Begin at the line that contains "Where should I" and stop after the line that contains "click(806, 94)", rewriting those records with "picture icon" renamed to "photo icon" and everything else unchanged. Leave the pictures out of the answer.

Data shown →
<<<<
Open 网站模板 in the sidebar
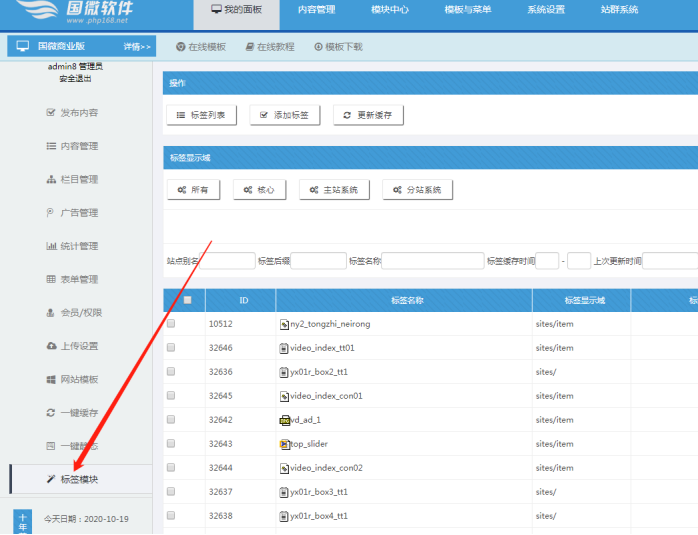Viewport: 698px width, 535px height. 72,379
>>>>
<<<<
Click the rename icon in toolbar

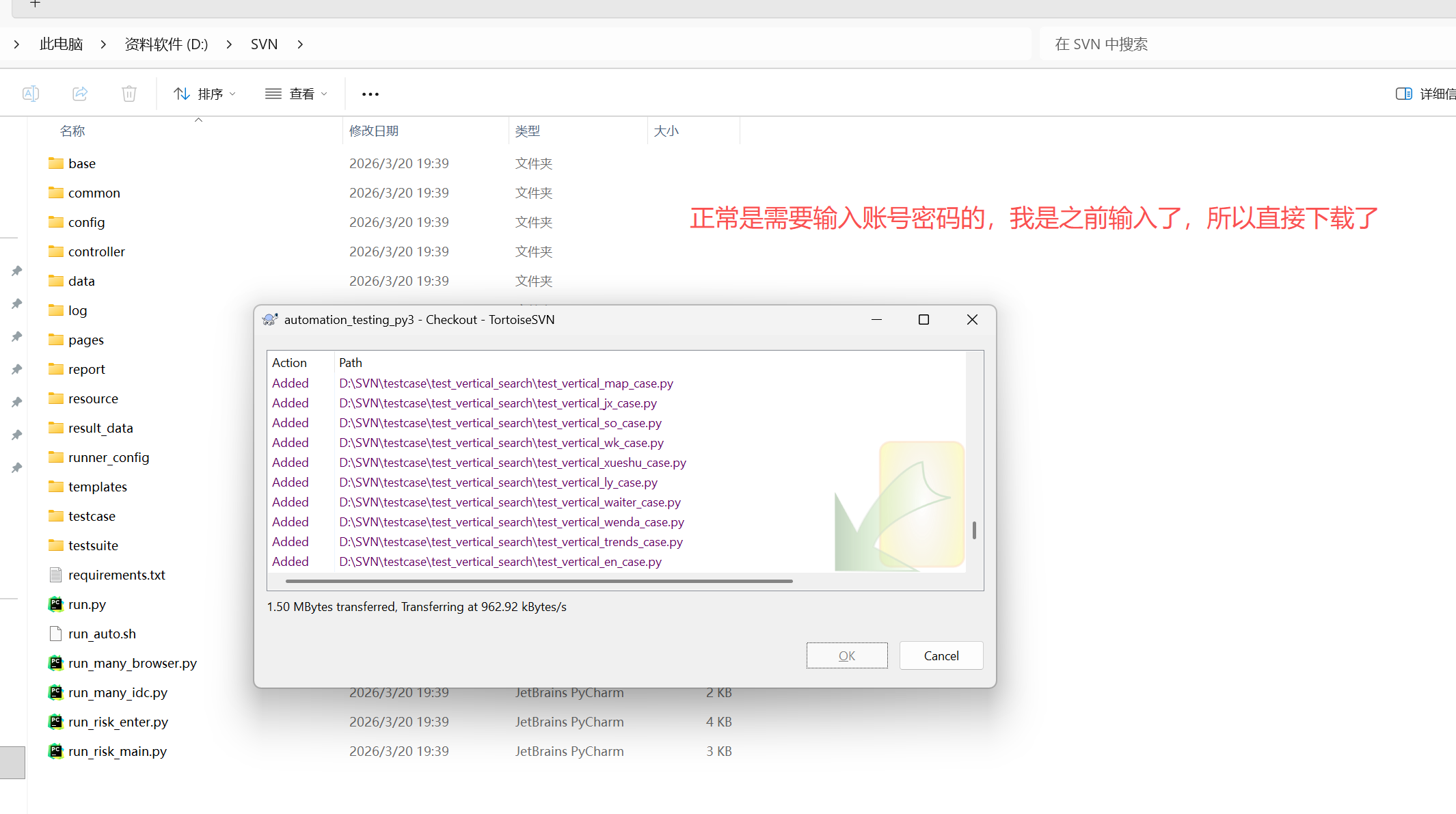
>>>>
<<<<
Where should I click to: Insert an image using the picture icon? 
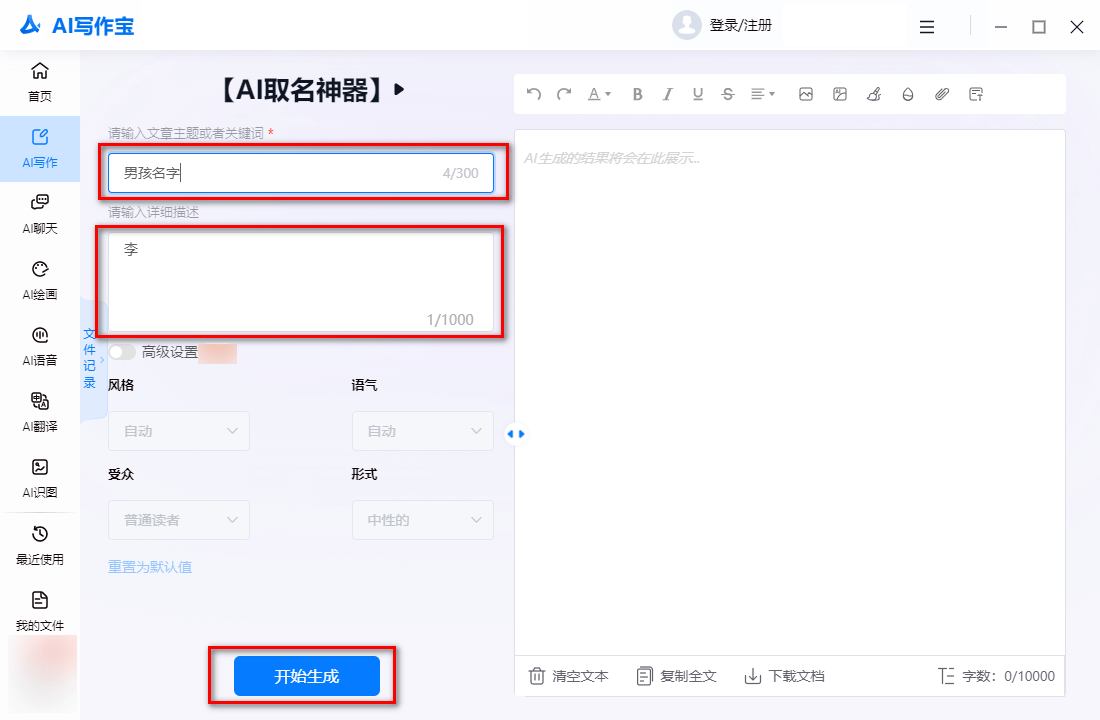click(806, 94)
>>>>
Task result →
Where should I click to: Insert an image using the photo icon? 
click(806, 94)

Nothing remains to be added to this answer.